“ Con la aparición de la crítica literaria –mensaje del filósofo del colectivo– se da la cerradura del círculo para el ilustrado “colectivo”, pues el trabajo de la escritura es un arte que sometido al pensamiento dialéctico trasluce elementos que solo puede ver inicialmente el ojo agudizado de una mente cartesiana o la mirada dionisíaca de otro artista”. A ver –tercia el Sisimite– ya metimos a la inteligencia artificial, de compañía a las conversaciones, (la trilogía florentina, no la de las tres divinas personas). Ahora, agua de florida tonificante de los sentidos, en los diálogos, entra la “crítica literaria, como elemento culminante en el proceso de la creación y la recepción artística dentro de un contexto ilustrado. ¿Qué entendés por lo del cierre del círculo? -Pues, si filosofando estamos – ilustra Winston– aquí recostado a la par en la IA, diríamos que la crítica sería la consumación del proceso. El acto creativo “no termina con la escritura de la obra, sino que alcanza su plenitud o su «cerradura» cuando aparece la crítica”. En el «ilustrado colectivo» (y por añadidura en la sociedad o comunidad que piensa y debate), “la crítica es el eslabón final que transforma la obra de un objeto privado a un fenómeno público y analizado. Sin ella, el círculo de la comunicación artística quedaría abierto, incompleto”.
-El Sisimite eleva el tono de la cátedra: “La obra literaria, al ser analizada bajo la lupa de la dialéctica (el arte del diálogo, la contraposición de ideas), revela capas de significado que no son evidentes a simple vista. Entendamos que la literatura no es un mensaje unidireccional, sino una tesis que espera su antítesis (la crítica) para generar una síntesis (una nueva comprensión)”. “La crítica literaria es la herramienta que extrae las contradicciones y matices implícitos en el texto”. -¿Y qué entendiste por eso de mente cartesiana versus mirada dionisiaca? -Winston en modo pensativo: Digamos que “el ojo agudizado de una mente cartesiana” se refiere al crítico racional, analítico, metódico (como Descartes, padre del racionalismo). “Este perfil puede diseccionar la obra, entender su estructura, lógica interna y los elementos que responden a un sistema de pensamiento”. Y la “mirada dionisíaca de otro artista”, hace alusión a lo apolíneo/dionisiaco de Nietzsche. “Lo dionisiaco representa la intuición, el caos, la emoción y la embriaguez creativa”. “Se infiere que otro artista (un poeta, un novelista) puede tener una comprensión visceral y empática de la obra porque comparte el mismo «fuego» creativo, captando elementos que la razón pura no puede”.

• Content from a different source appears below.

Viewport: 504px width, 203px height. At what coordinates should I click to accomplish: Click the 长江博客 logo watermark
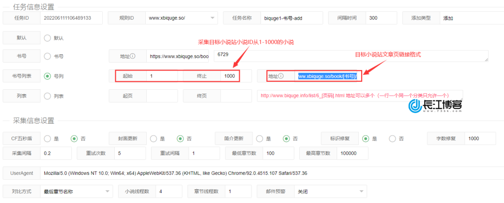pyautogui.click(x=436, y=105)
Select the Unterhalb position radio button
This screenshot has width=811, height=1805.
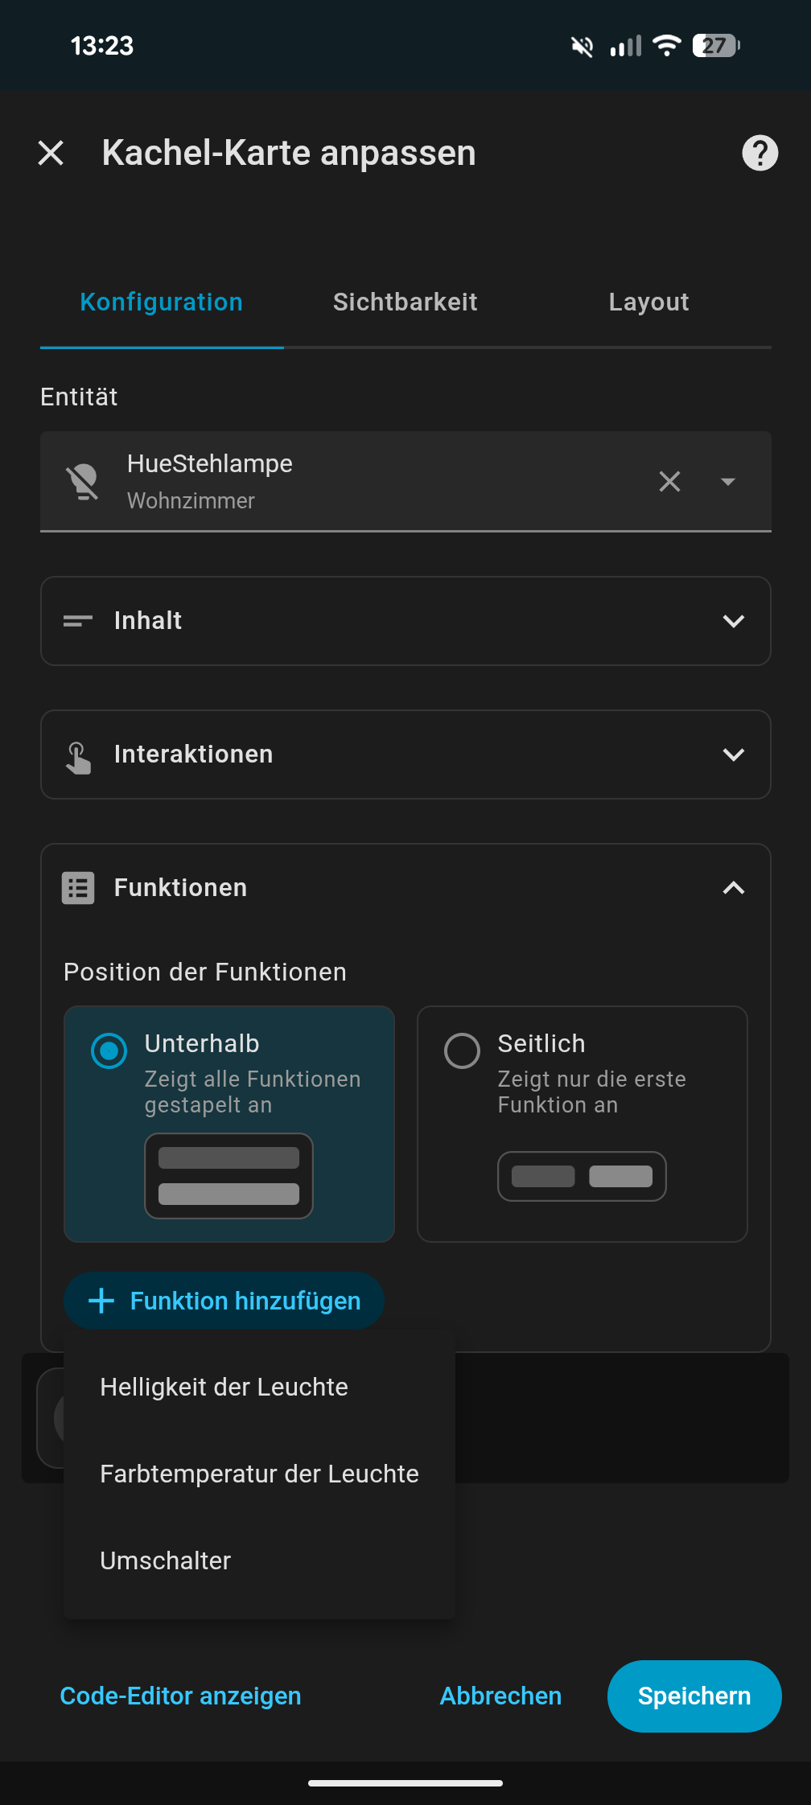click(109, 1051)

-Sigamos filosofando –vuelve el Sisimite– con la naturaleza del “elemento revelado”, ello es, lo inmerso en el escrito, de significados ocultos, símbolos o estructuras profundas, que inicialmente con una ojeada o a simple vista, no se ven, pero que están latentes hasta que el observador calificado (sin duda gente que lee no cualquier analfabeto del siglo XXI que, aun sabiendo leer y escribir nada lee y nada de ver escribe), o sea el artista par, buceando en aguas profundas, los revela al resto del colectivo. -Winston moviendo su cola: “el autor del texto valora la crítica literaria como un ejercicio indispensable de mediación intelectual y artística”. Hay opinionólogos, pero la pedagogía es propiedad de letrados, de intelectuales que, ya sea “mediante el rigor lógico (cartesiano) o la sensibilidad empática (dionisíaca), completan el sentido de la obra y la insertan en el diálogo colectivo de la Ilustración”. “La literatura, por tanto, necesita tanto del creador como del crítico para alcanzar su función social y cognitiva plena”.

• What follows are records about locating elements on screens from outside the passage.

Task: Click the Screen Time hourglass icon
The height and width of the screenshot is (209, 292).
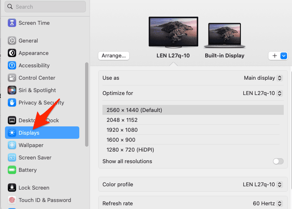Action: coord(12,23)
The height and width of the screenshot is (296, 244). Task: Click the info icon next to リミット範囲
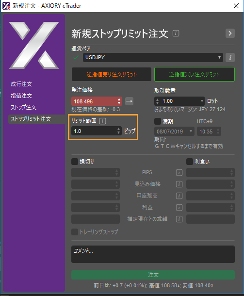click(x=103, y=121)
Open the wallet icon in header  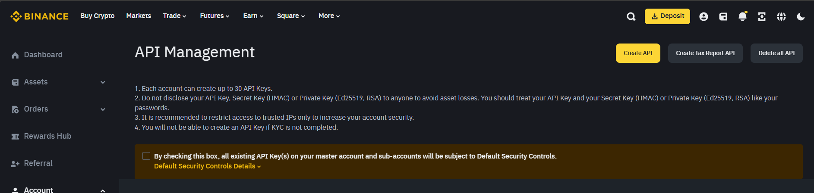coord(723,17)
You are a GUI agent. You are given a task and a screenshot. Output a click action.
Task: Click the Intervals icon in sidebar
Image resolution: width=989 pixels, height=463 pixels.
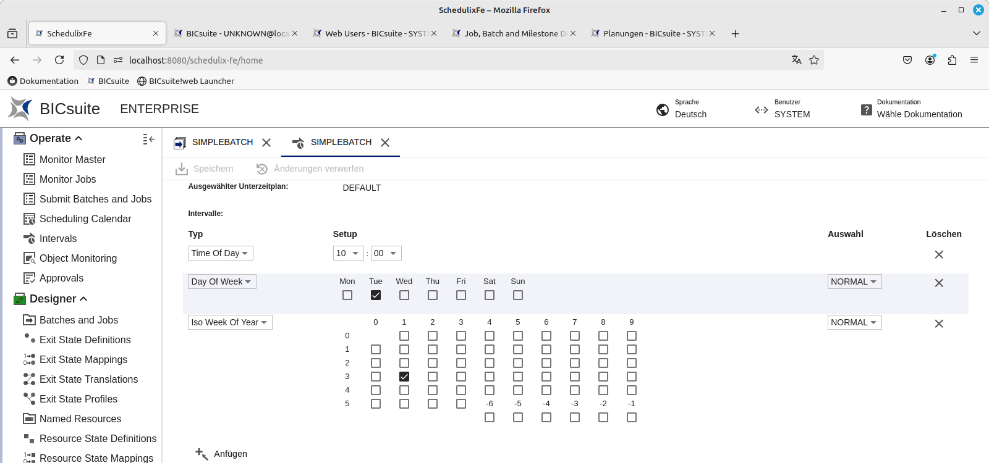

-¿Y lo otro que agrega el filósofo –interrumpe el Sisimite– que “está elevando tanto el nivel de la lectura que al final nadie lo va a leer? -¿Y es que hoy en día –ironiza Winston– en esta época de la adicción hipnótica a esos chunches digitales, de la regresión, con el uso de pichingos para transmitir estados de ánimo, a la era rupestre de los petroglifos, el pan del saber es comida de trompudo? Con tal que entendamos nosotros y lean los ilustrados lectores del colectivo, que hay muchos, ni modo que no lean los que de todas maneras nunca han leído, y no entienda, ni jota, esa caterva de profanos del montón.